Why Reading Is Important — From Birth and Beyond

Introduction

When most people think about reading, they picture a child in grade school sounding out words or curling up with a bedtime story. But the truth is, reading readiness starts long before your child ever opens a book. From the moment they are born, children are building the foundation for one of the most essential skills they will ever learn — the ability to read and comprehend.

Reading is not just about decoding letters; it is the bridge between spoken language and written language. When children hear words, they store the sounds in their brains. Over time, they learn to match those sounds to printed symbols — letters and letter combinations. This link, known as phoneme–grapheme correspondence, is the heart of reading. Without it, words on a page remain just shapes and squiggles.

  • Phoneme: the smallest unit of sound in spoken language (e.g., /m/, /a/, /t/).
  • Grapheme: the written symbol or letter(s) that represent that sound (e.g., m, a, t).

Research from the National Reading Panel (NICHD, 2000) shows that proficient reading requires mastery of five essential components (the “Big Five”):

  • Phonemic awareness – hearing and manipulating sounds in spoken words.
  • Phonics – connecting letters with sounds.
  • Fluency – reading with speed, accuracy, and expression.
  • Vocabulary – knowing the meaning of words.
  • Comprehension – understanding and interpreting text.

(See Blog 1: The Science of Reading for a deeper dive into how these five components fit together and shape reading instruction.)

Reading Shapes the Brain

Decades of neuroscience research show that reading rewires the brain, strengthening connections between the visual, auditory, and language-processing regions (American Psychological Association, 2014).

  • Strong readers primarily activate the left hemisphere of the brain, which handles language processing.
  • Effective reading instruction can literally change the structure of a child’s brain, improving connectivity and even increasing gray matter volume (Shaywitz & Shaywitz, 2004; Eden et al., 2004).

This means the act of reading — and the way it’s taught — can have lasting effects on how a child learns, thinks, and processes information for the rest of their life.

Reading is not just about school readiness. It influences:

  • Academic success – Children who read well early on are more likely to succeed across all subjects.
  • Social-emotional growth – Stories build empathy and help children understand perspectives different from their own.
  • Cognitive development – Reading strengthens attention span, memory, and problem-solving skills.
  • Communication skills – Exposure to a rich vocabulary improves both spoken and written expression.

Studies show that children who are read to at home before school entry have larger vocabularies and stronger language skills than their peers (Snow et al., 1998).

Decoding and the Alphabetic Principle

The alphabetic principle is the understanding that letters and letter combinations represent specific sounds. Grapheme–phoneme correspondences form the basis of decoding, where a child blends letter sounds into spoken words. For example, the printed word cat is decoded by saying /k/ /a/ /t/ and blending them into “cat.”

Explicit Instruction: Why It Matters

To teach these skills effectively, research supports the use of explicit instruction — a clear, direct, and structured approach — rather than expecting children to figure it out on their own (see Blog 1 for the full definition of explicit instruction).

--- --- ---

TO BE DONE >>
1) Translate this sentence from the reading article into Spanish: "Studies show that children who are read to at home before school entry have larger vocabularies and stronger language skills than their peers (Snow et al., 1998)."
2) In the listing below, copy out everything from the line containing "You are a GUI" down to the line containing "tap(236, 136)", both of those lines included. Omit the pictures.

--- --- ---

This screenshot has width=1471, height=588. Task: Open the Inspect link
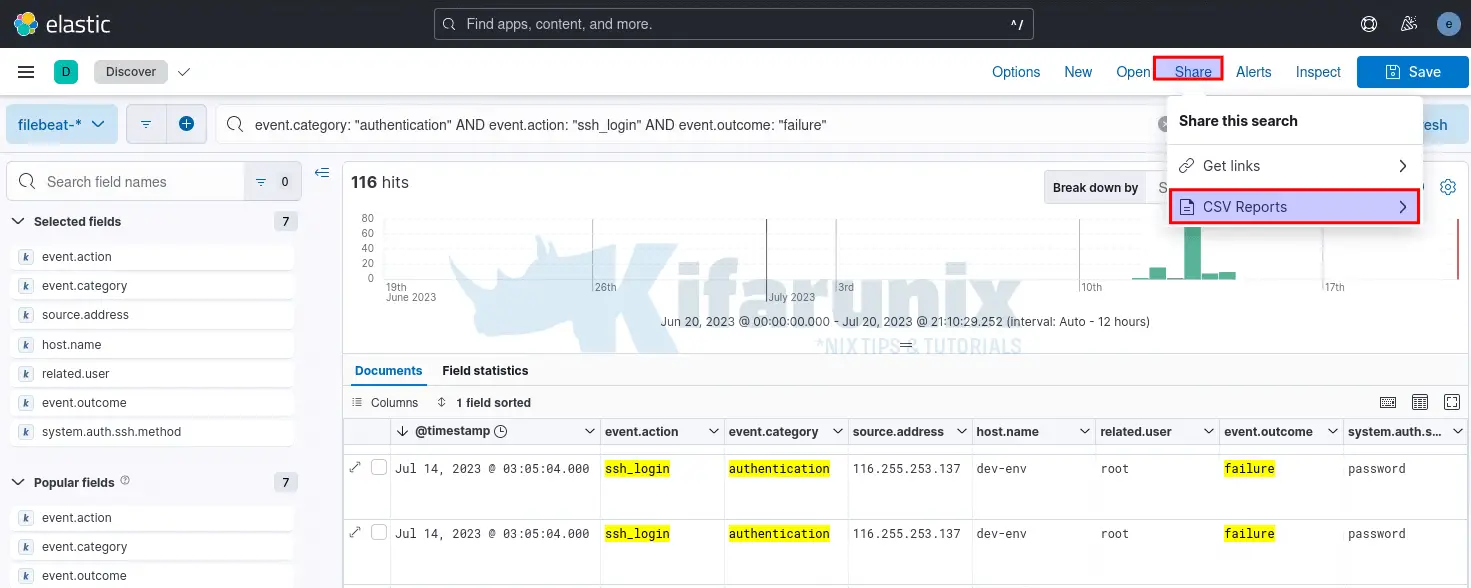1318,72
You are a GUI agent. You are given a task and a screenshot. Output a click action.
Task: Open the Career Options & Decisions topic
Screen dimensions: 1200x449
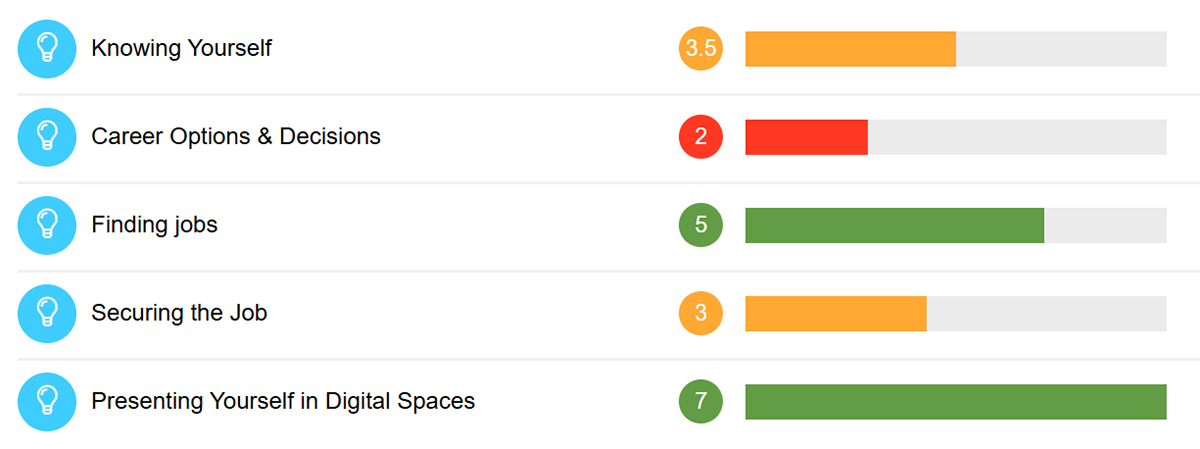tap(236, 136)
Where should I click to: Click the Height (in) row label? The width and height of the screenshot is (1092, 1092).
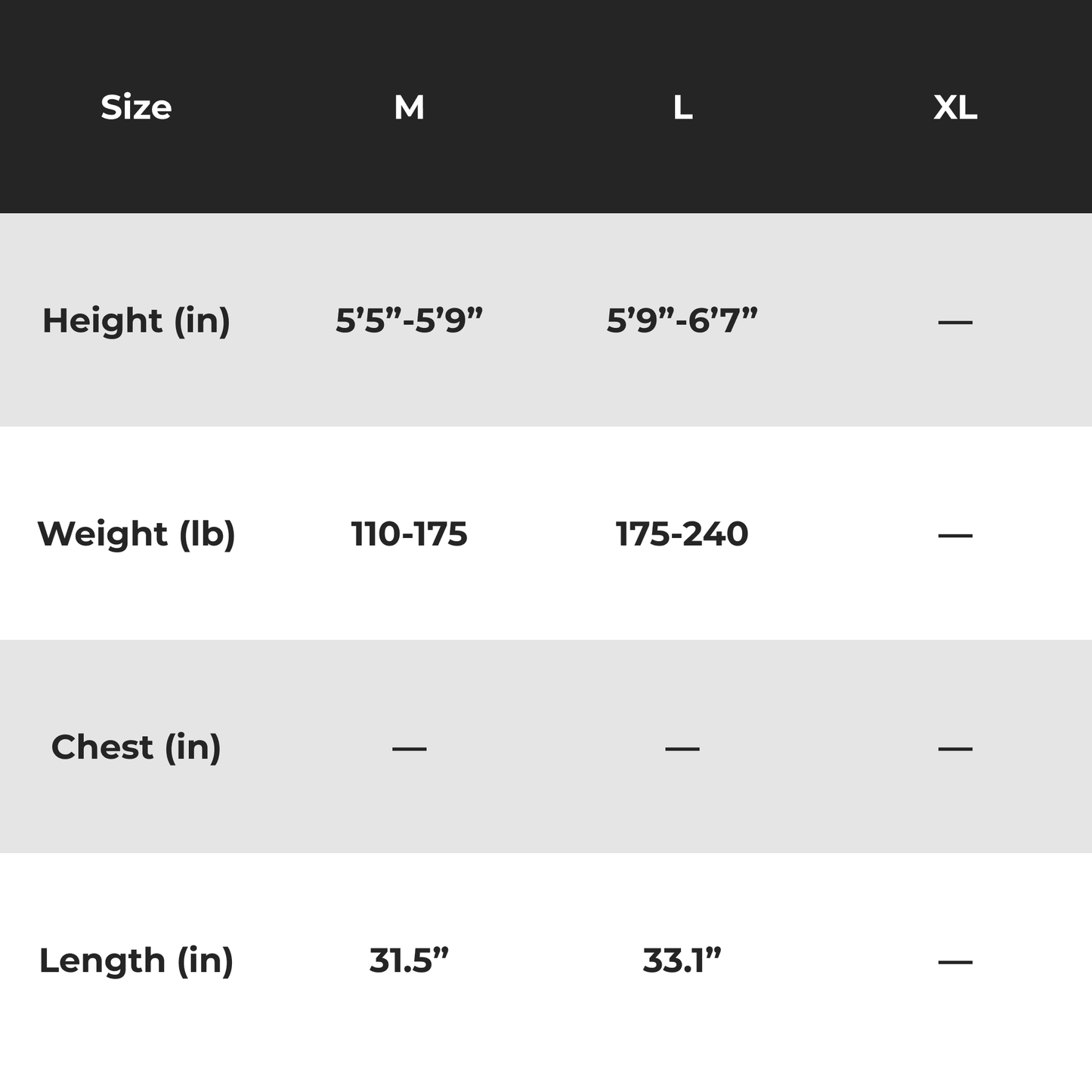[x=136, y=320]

--- --- ---

SOLVED TASKS >>
1) Los estudios muestran que los niños a quienes se les lee en casa antes de ingresar a la escuela tienen vocabularios más amplios y habilidades lingüísticas más sólidas que sus compañeros (Snow et al., 1998).

2)
You are a GUI agent. You are given a task and a screenshot. Output a click action.
Task: Open the Career Options & Decisions topic
Screen dimensions: 1200x449
tap(236, 136)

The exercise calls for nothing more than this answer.